Sadly all of my bodies are too old to run Magic Lantern, but I am looking forward to trying it out once I upgrade.


----------



## JR (Jan 19, 2012)

bvukich said:


> Ok, _perhaps_ a fringe case... but that's a really good reason if applicable.
> 
> Magic Lantern provides trap focus (and a bunch more cool features).



Is this feature actually available for the 5D mkII? I thought the focus stuff was for older camera last time I checked on the magic lantern website...or maybe it was the big sign that this firmware can damage my camera permanently that got to me!


----------



## bvukich (Jan 19, 2012)

JR said:


> bvukich said:
> 
> 
> > Ok, _perhaps_ a fringe case... but that's a really good reason if applicable.
> ...



Not 100% sure, but I don't think so. I know it's in the Unified firmware though, so once the 5DII is officially on the Unified then for sure yes.


----------



## Cetalis (Jan 19, 2012)

I needed to get a film SLR for a photo class but knew that i'd go digital eventually, and picked canon because the EF mount meant i wouldn't accidentally get a camera/lens without autofocus or autoexposure, or have to worry about compatibility.
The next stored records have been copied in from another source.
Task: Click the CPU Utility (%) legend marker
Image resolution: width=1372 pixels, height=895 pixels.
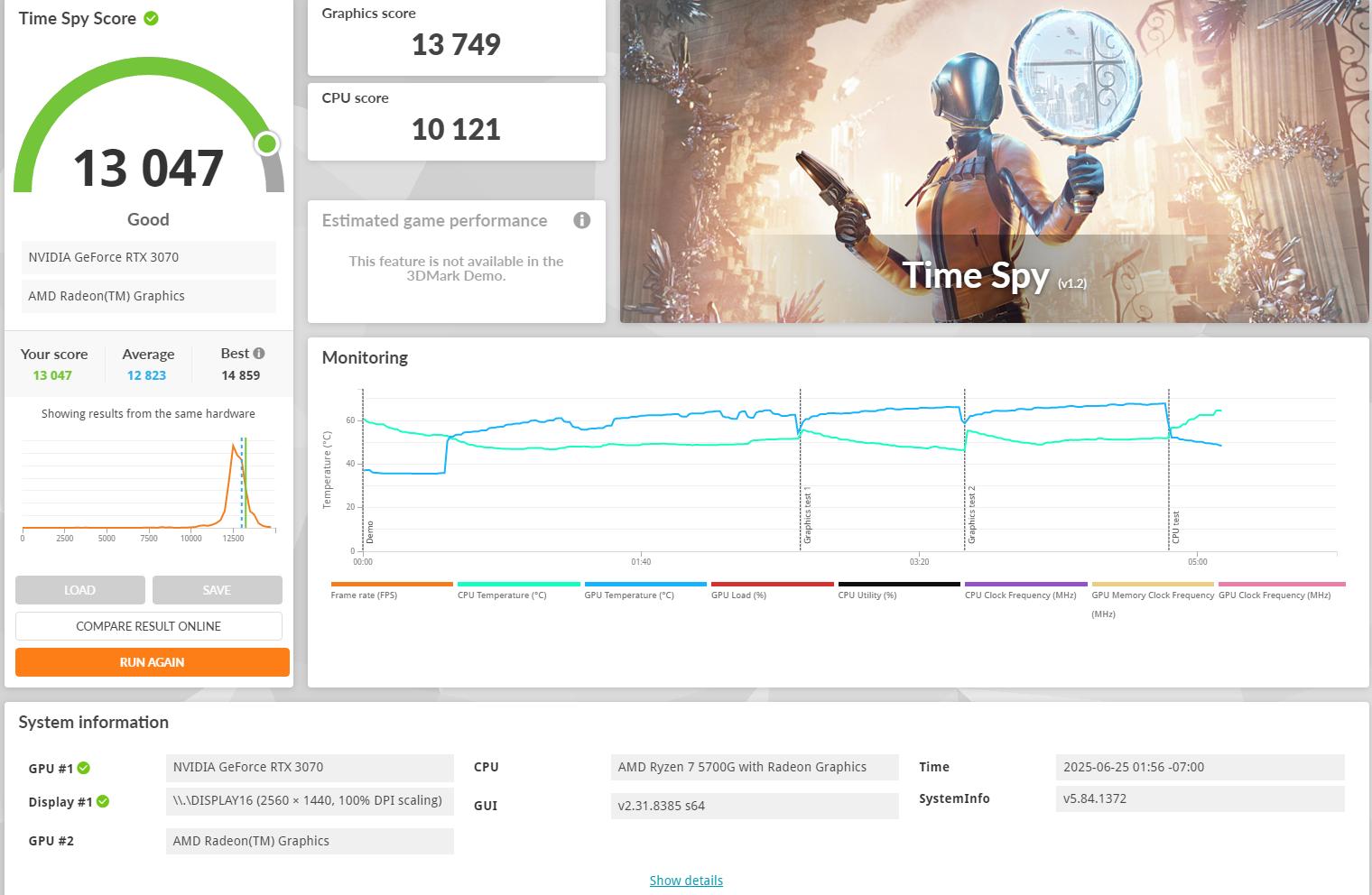Action: coord(899,584)
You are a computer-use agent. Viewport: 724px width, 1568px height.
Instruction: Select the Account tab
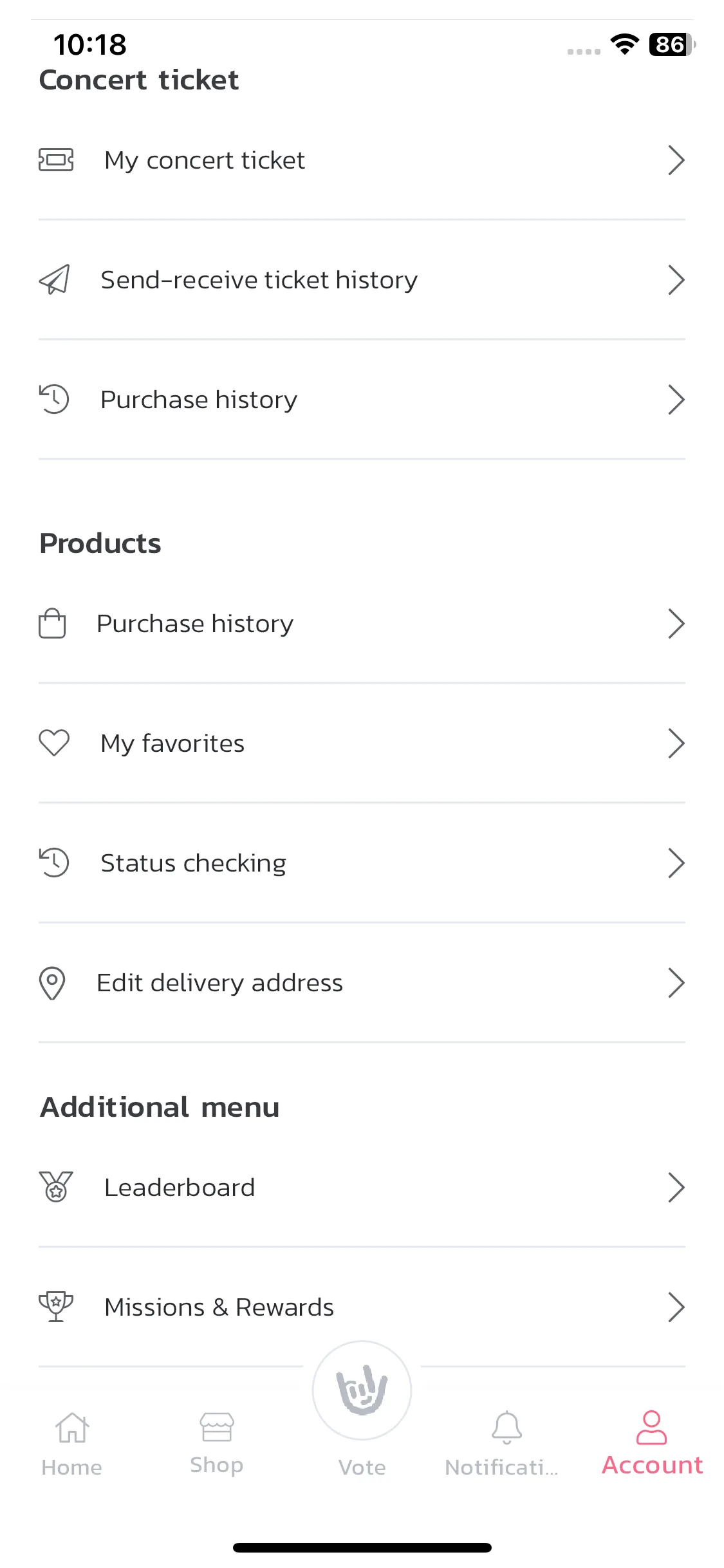pos(652,1444)
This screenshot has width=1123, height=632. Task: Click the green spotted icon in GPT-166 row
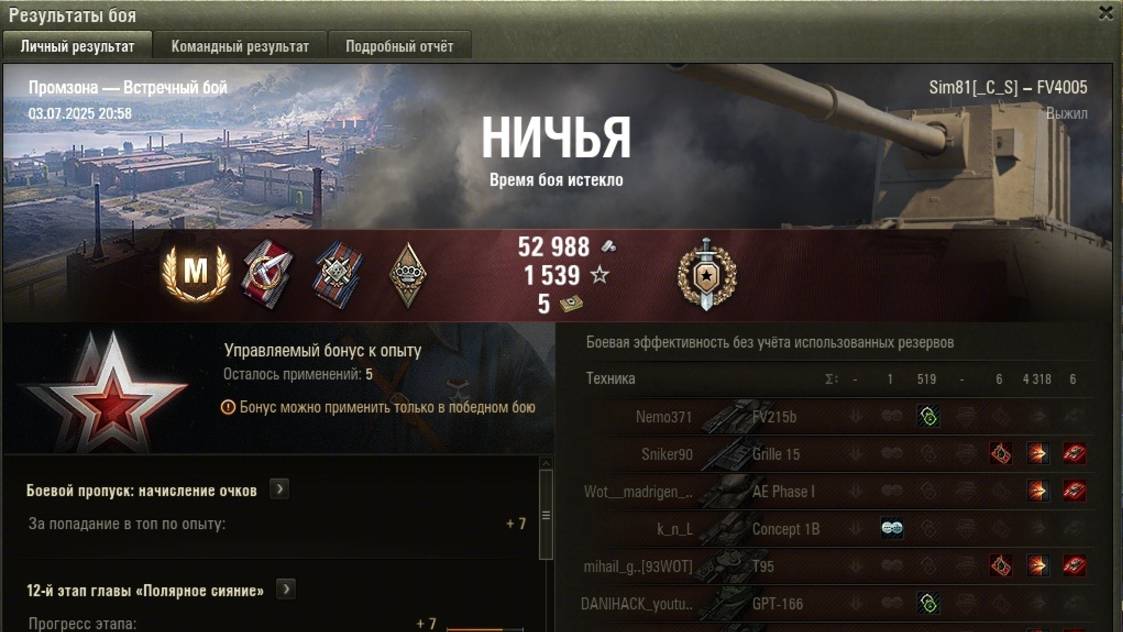coord(928,603)
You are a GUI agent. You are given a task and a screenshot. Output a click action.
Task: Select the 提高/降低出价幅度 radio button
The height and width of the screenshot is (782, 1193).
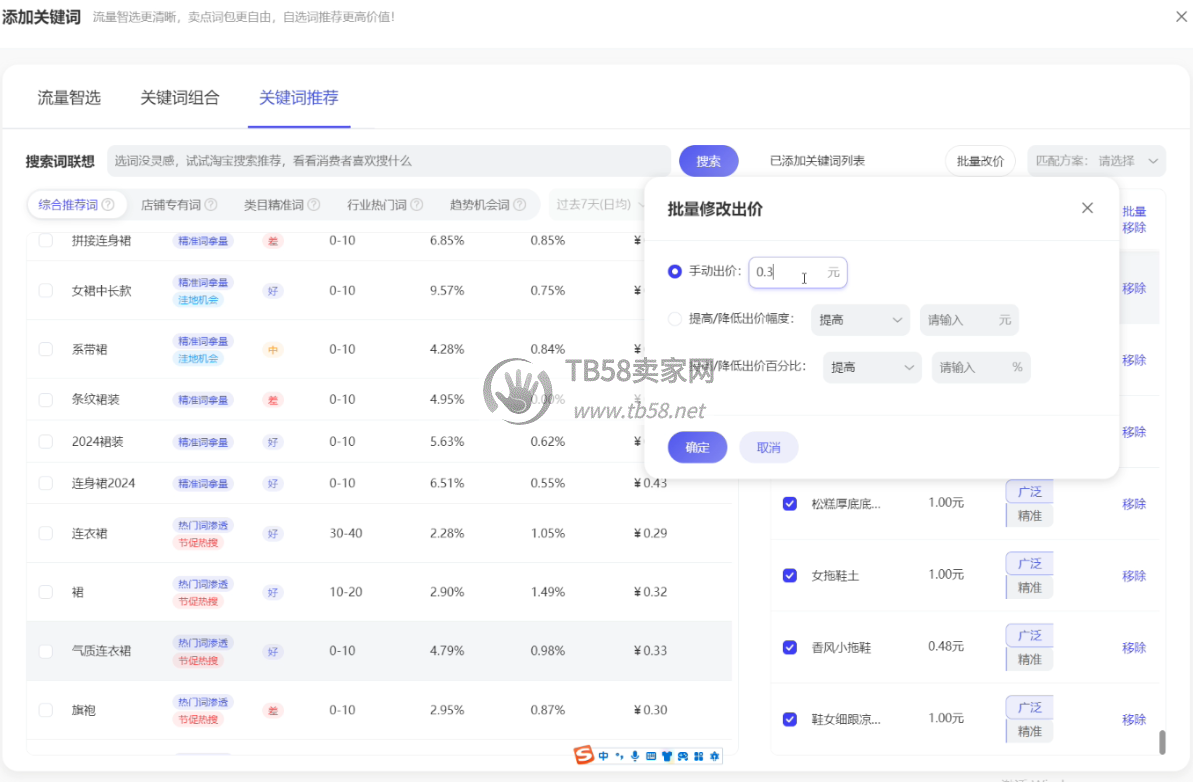[675, 319]
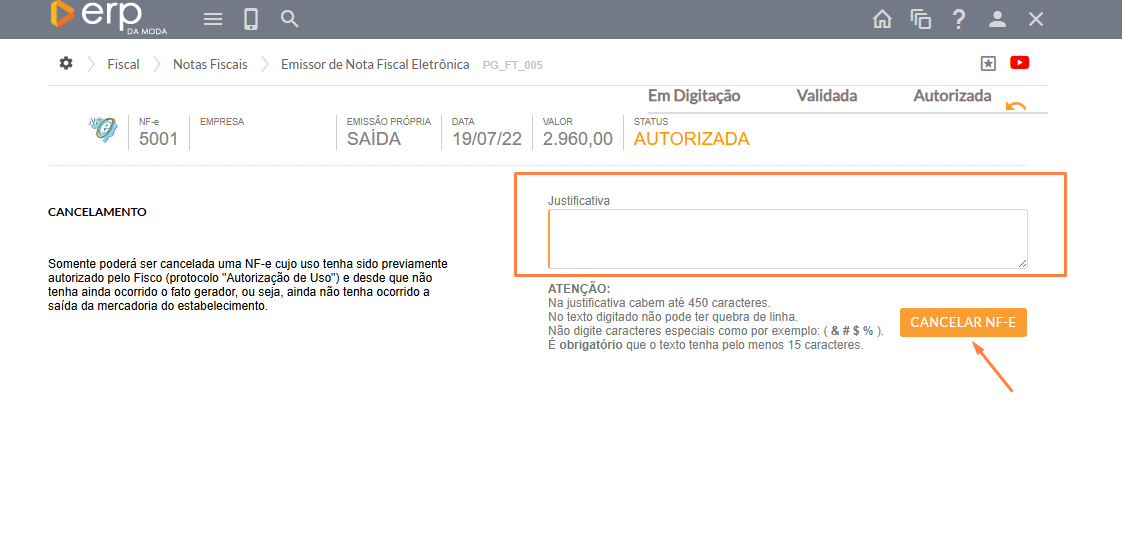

I later toyed with an old nikon and pentax k-r, and I can't say that I liked the rear dials or ergonomics.


----------



## Mark1 (Jan 19, 2012)

For me the decision as to why I stay with Canon is down to the lenses. I look at the Nikon lens range and they just don't have the variety of choices in the various price brackets. The killer for me is that there is no direct competitor for the Canon 24-105 F4L IS. That lens alone keeps me in the Canon camp as Nikon's 24-120 is a stinker apparently!


----------



## Kernuak (Jan 19, 2012)

I used to shoot with film in my teens with a Zenith 11, but my career took me away from photography. When I decided to "return" back in 2007, I did some research about using my old M42 lenses, which I still had (along with my Zenith). I found out that adaptors could be found for both Canon and Nikon, but they wouldn't focus to infinity on Nikon bodies, which sort of pushed me towards Canon. I then tried out a few bodies, preferring the feel of the D80 over the 400D (I also liked the feel of the 40D, but that was significantly more expensive at the time). The D80 was more expensive than the 400D (it was after all a different target market) and the D40 was lower resolution. After weighing up the options, I decided to save some money and use my old lenses with the 400D. It turned out, I didn't like the results, as even the kit lens and the Tamron I got at the same time had much better image quality and soon got the 100-400. The rest is history. Having tried to use Nikons a couple of times since, I think the menus and general ergonomics on Canon suits me better (although using full manual is a pain on xxD cameras), my only complaint is having to go delving for mirror lockup, instead of an easy to reach button. I could program one of the custom settings, but they have their own disadvantages too.


----------



## willrobb (Jan 19, 2012)

kennykodak said:


> a friend told me to buy a Canon F1 and play with it when i wasn't flying in the Vietnam war to keep from going nuts. through the years i have had Nikons and Hasselblads (even digital) and keep returning to Canon.



Great camera, bet you got some amazing photos in Vietnam.


----------



## archangelrichard (Jan 19, 2012)

Like some here I started out in the 60's; with a Petri 7S (remember those?) then a true SLR - a Mamiya 1000 DTL. Have had several cameras between there and Digital, (35mm and 6 X 7) first digital was an upmarket Sharp. then a pocket olympus but when I wanted a real DSLR I looked at Pentax, Sony, Nikon and Canon - for the money the Canon 450D has better resolution, the Sony would have been my choice were it not for the small place they have in the market / aftermarket

I am not a fan boy, people have reasons for preferring one to another although most often you get the "my father / friends had an oldsmobile so I bought one ... " kind of lack-of-logic; I just went for price / performance and a healthy aftermarket was very important to me (for those who do not understand this look on eBay for Canon accessories, then all other brands combined! There are things you can get for a canon you can't get for other brands)


----------



## pwp (Jan 20, 2012)

Why Canon? For me it was the quality of professional service and support. 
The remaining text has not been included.